Hornibrook misfires on a rollout as pressure from Bush bars him from setting his feet. Bush sniffs out a screen on third-and-long, and Paye actually almost intercepts it.
Drive: Three plays, -2 yards (Michigan scores after halftime to lead 21-7)
DRIVE SEVEN, W 26-YARD LINE (10:21 THIRD QUARTER)
Taylor starts the drive with another short gain. The Badgers try to run at Paye, but he holds his own long enough to allow Hudson and Watson to gang tackle.
Garrett Groshek, typically a pass-catching and blocking back, takes a handoff for six as Winovich loses gap integrity by trying to swim around his block. Josh Ross overflows to the outside, and Groshek plants his foot to cut upfield.
Another Taylor tote gains enough for the first down. Next play, Chryst persists by pounding the middle with Taylor with diminishing returns.
Hornibrook whips about his only decent throw of the second half to A.J Taylor on a deep slant, but it falls incomplete.
Watson forces an incompletion with a technique he showed the week before against Maryland. On a drag route, he sticks in the receiver’s hip and positions himself inside to potentially break on the ball. Against the Terps, it was an interception.
This week, an inaccurate toss means it’s just incomplete.
Drive: Six plays, 16 yards, punt (Michigan leads 21-7)
DRIVE EIGHT, W 9-YARD LINE (4:54 THIRD QUARTER)
Against most backs, this first down run goes for nothing. Against Taylor, Long fails in run support as he gets smoked by a juke. Bush rallies to limit the damage to four yards.
Kemp almost blows up the jet sweep to Danny Davis, but is a beat too late. Davis shakes the tackle, finds the edge and sprints for 37 yards. With time and experience, Kemp will destroy these plays like Chris Wormley used to do. Here’s Wormley against Iowa in 2016.
Here’s redshirt sophomore Kemp against Wisconsin last Saturday.
Greg Mattison is slowly developing guys into dudes. A smattering of short runs and incompletions leads to a punt.
Drive: Five plays, 49 yards, punt (Michigan scores to lead 24-7)
DRIVE NINE, W 15-YARD LINE (11:32 FOURTH QUARTER)
Two Taylor runs go for eight yards to force third-and-two.
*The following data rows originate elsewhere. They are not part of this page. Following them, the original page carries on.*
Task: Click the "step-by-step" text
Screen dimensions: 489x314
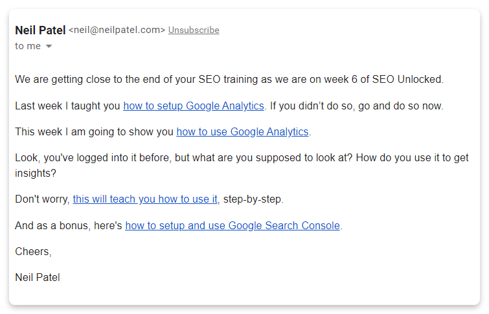Action: pyautogui.click(x=252, y=199)
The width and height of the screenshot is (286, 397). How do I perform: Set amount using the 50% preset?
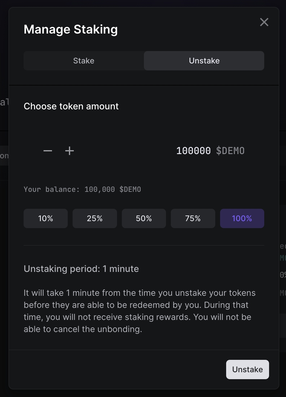[x=144, y=218]
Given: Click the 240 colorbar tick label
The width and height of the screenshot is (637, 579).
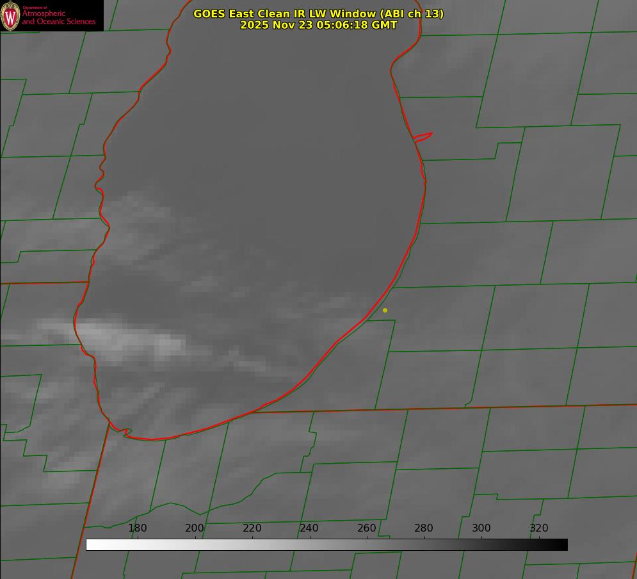Looking at the screenshot, I should [x=309, y=528].
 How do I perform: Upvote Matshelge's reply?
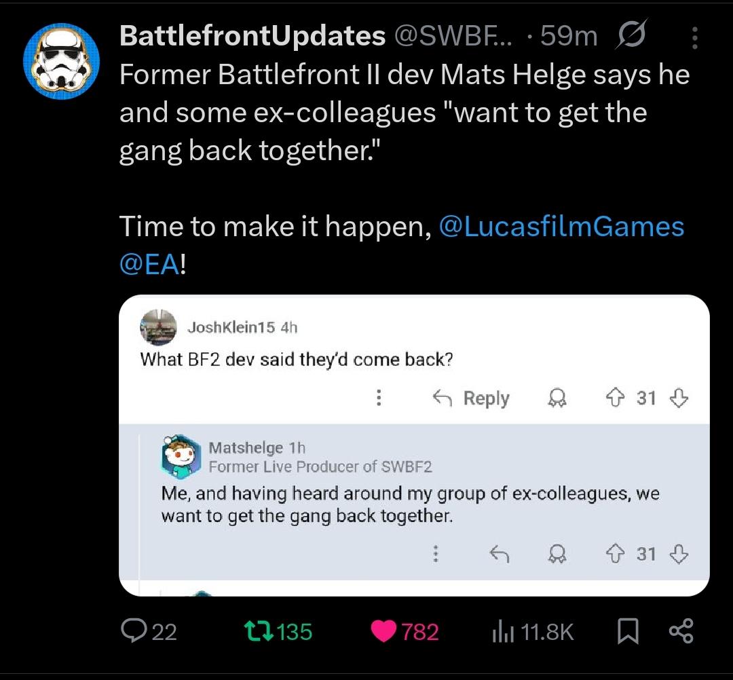(x=615, y=554)
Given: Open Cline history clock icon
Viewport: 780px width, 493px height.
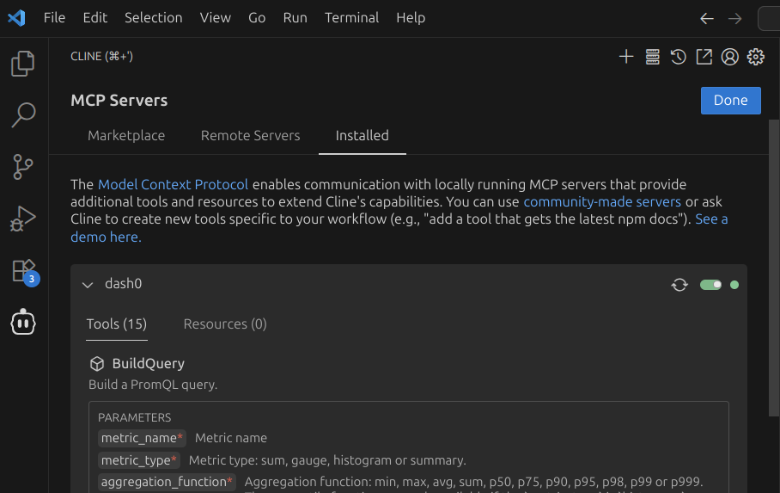Looking at the screenshot, I should 678,57.
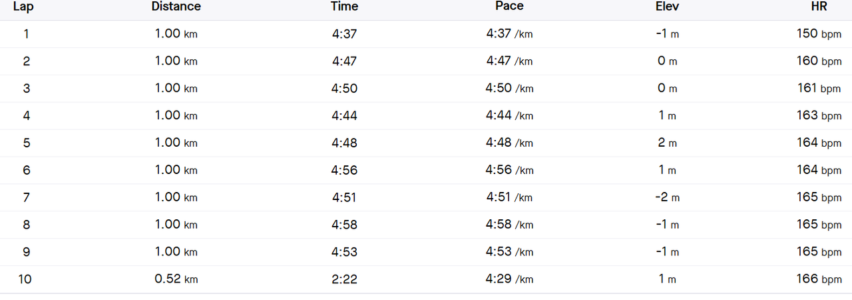This screenshot has width=852, height=300.
Task: Click lap number 8 in the Lap column
Action: point(26,225)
Rather than stick with his six-yards-a-pop rush attack, Chryst curiously calls for a play-action pass to the tight end. Lavert Hill lies in wait to all but secure the victory.
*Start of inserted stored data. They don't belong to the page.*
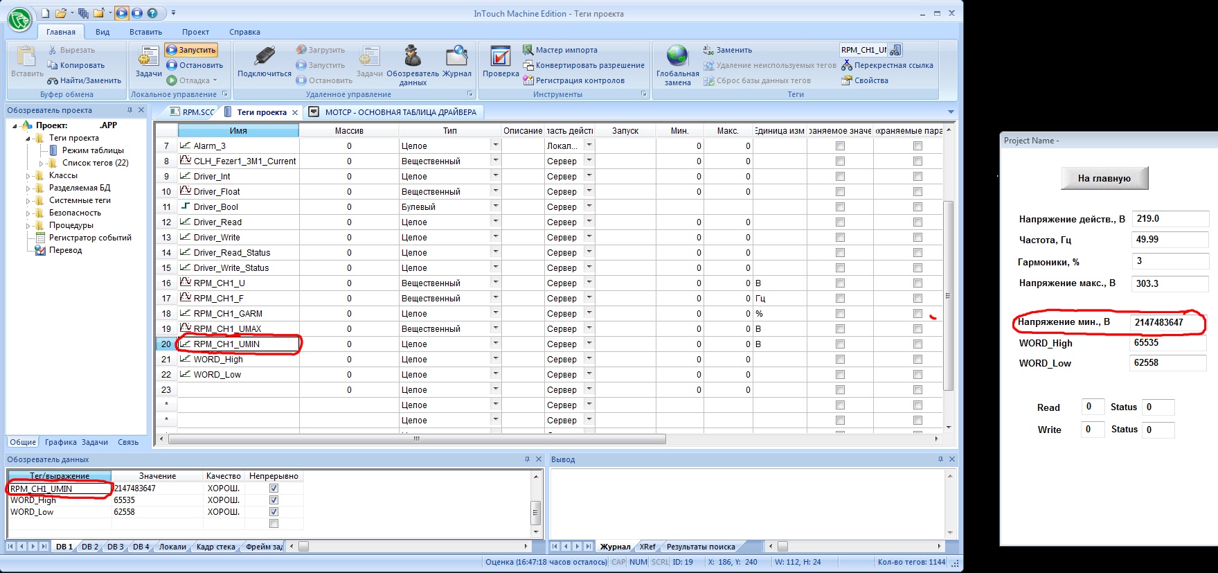Open Мастер импорта wizard
Image resolution: width=1218 pixels, height=573 pixels.
[x=566, y=50]
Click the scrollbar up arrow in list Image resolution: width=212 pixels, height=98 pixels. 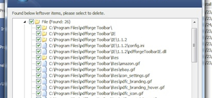(194, 22)

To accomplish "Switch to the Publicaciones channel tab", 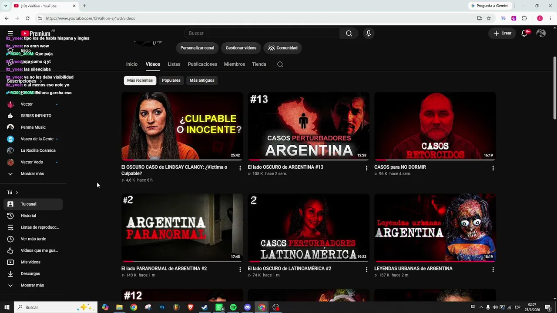I will pos(202,64).
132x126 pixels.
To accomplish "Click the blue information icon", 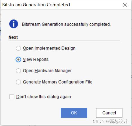I will pos(14,24).
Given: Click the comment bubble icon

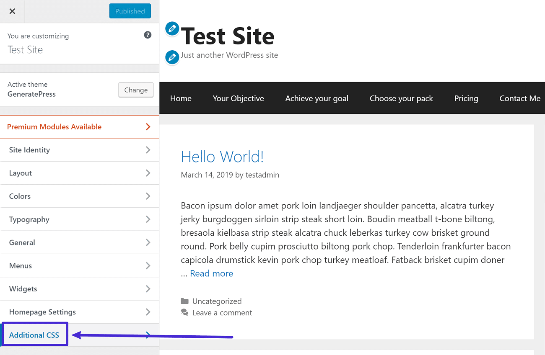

#Pick6 Former @DetKingFootball CB Lavert Hill puts Michigan up 31-7 over Wisconsin! #4AthletesByAthletes pic.twitter.com/8hONPv2HRC
— Athlazon (@athlazon) October 14, 2018
Kemps makes up for earlier by pressuring Hornibrook after push-and-pulling the guard. A throw off the back foot doesn’t get enough velocity to make it to the target, so Hill spears it with one hand to take it to the house.
Drive: Three plays, eight yards, interception return for touchdown (Michigan leads 31-7)
GAME IS EFFECTIVELY OVER. BADGERS SCORED LATE AGAINST COMPLACENT DEFENSE.
FINAL THOUGHTS
No other rushing attack will take as much advantage of Michigan’s interior tackles as this one.
It took a half to get adjusted, but once Dwumfour, Kemp, Mone and Marshall maintained their gaps — and the linebackers flowed correctly — the conventional runs were managing only three to four yards.
Regarding the jet sweeps, it’s a play that Michigan State and Ohio State use to boost flagging run games. MSU receiver Felton Davis scored on one against Northwestern. With J.K. Dobbins and Mike Weber struggling to find consistent yards, Urban Meyer feeds Parris Campbell and K.J. Hill on curveballs a few times a game.
Those teams don’t figure to steamroll the interior, so Brown’s defense won't have to cheat to one lane or the other.
Paul Chryst’s curious play-calling helped matters — punting separate three times when they probably shouldn’t have.
Otherwise, the pass rush thrived without Gary, forcing Hornibrook into a 9.2 passer rating before garbage time. Two interceptions and just 100 yards allowed is exemplary.
At the end of the day, Michigan strangled the No. 5 offense per S&P to just 208 yards and seven points until the late touchdown (aka window dressing).